* Start *
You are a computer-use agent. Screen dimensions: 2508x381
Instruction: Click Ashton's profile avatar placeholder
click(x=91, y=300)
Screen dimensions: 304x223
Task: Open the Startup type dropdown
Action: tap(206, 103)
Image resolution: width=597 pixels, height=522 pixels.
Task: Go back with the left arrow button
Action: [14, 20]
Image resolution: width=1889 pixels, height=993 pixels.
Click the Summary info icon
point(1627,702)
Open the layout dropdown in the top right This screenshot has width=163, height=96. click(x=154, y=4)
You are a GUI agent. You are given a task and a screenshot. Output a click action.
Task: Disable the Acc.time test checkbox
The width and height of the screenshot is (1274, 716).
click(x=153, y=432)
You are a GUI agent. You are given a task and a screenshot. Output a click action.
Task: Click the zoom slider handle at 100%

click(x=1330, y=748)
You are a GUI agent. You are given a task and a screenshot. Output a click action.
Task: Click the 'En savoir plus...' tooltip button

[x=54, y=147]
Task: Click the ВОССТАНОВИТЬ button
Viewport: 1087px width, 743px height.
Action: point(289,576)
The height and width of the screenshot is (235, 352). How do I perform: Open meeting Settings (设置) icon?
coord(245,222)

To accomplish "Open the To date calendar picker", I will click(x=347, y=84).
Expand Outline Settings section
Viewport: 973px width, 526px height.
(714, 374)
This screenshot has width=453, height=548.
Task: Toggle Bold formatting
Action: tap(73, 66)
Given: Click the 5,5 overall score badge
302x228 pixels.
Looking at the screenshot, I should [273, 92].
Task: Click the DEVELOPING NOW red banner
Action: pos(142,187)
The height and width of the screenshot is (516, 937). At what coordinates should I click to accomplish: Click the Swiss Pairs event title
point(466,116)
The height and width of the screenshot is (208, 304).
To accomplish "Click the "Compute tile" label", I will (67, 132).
* End *
--- WORK TO DO ---
Copy all of the items above word for word, keeping every line as it appears.

--- RESPONSE TO THIS EXERCISE ---
You are a computer-use agent. Screen dimensions: 2508x381
Instruction: Click Ashton's profile avatar placeholder
click(x=91, y=300)
Screen dimensions: 304x223
Task: Open the Startup type dropdown
Action: tap(206, 103)
Image resolution: width=597 pixels, height=522 pixels.
Task: Go back with the left arrow button
Action: [14, 20]
Image resolution: width=1889 pixels, height=993 pixels.
Click the Summary info icon
point(1627,702)
Open the layout dropdown in the top right This screenshot has width=163, height=96. click(x=154, y=4)
You are a GUI agent. You are given a task and a screenshot. Output a click action.
Task: Disable the Acc.time test checkbox
The width and height of the screenshot is (1274, 716).
click(x=153, y=432)
You are a GUI agent. You are given a task and a screenshot. Output a click action.
Task: Click the zoom slider handle at 100%

click(x=1330, y=748)
You are a GUI agent. You are given a task and a screenshot. Output a click action.
Task: Click the 'En savoir plus...' tooltip button

[x=54, y=147]
Task: Click the ВОССТАНОВИТЬ button
Viewport: 1087px width, 743px height.
Action: point(289,576)
The height and width of the screenshot is (235, 352). How do I perform: Open meeting Settings (设置) icon?
coord(245,222)

To accomplish "Open the To date calendar picker", I will click(x=347, y=84).
Expand Outline Settings section
Viewport: 973px width, 526px height.
(714, 374)
This screenshot has width=453, height=548.
Task: Toggle Bold formatting
Action: tap(73, 66)
Given: Click the 5,5 overall score badge
302x228 pixels.
Looking at the screenshot, I should [273, 92].
Task: Click the DEVELOPING NOW red banner
Action: pos(142,187)
The height and width of the screenshot is (516, 937). At what coordinates should I click to accomplish: Click the Swiss Pairs event title
point(466,116)
The height and width of the screenshot is (208, 304).
To accomplish "Click the "Compute tile" label", I will (67, 132).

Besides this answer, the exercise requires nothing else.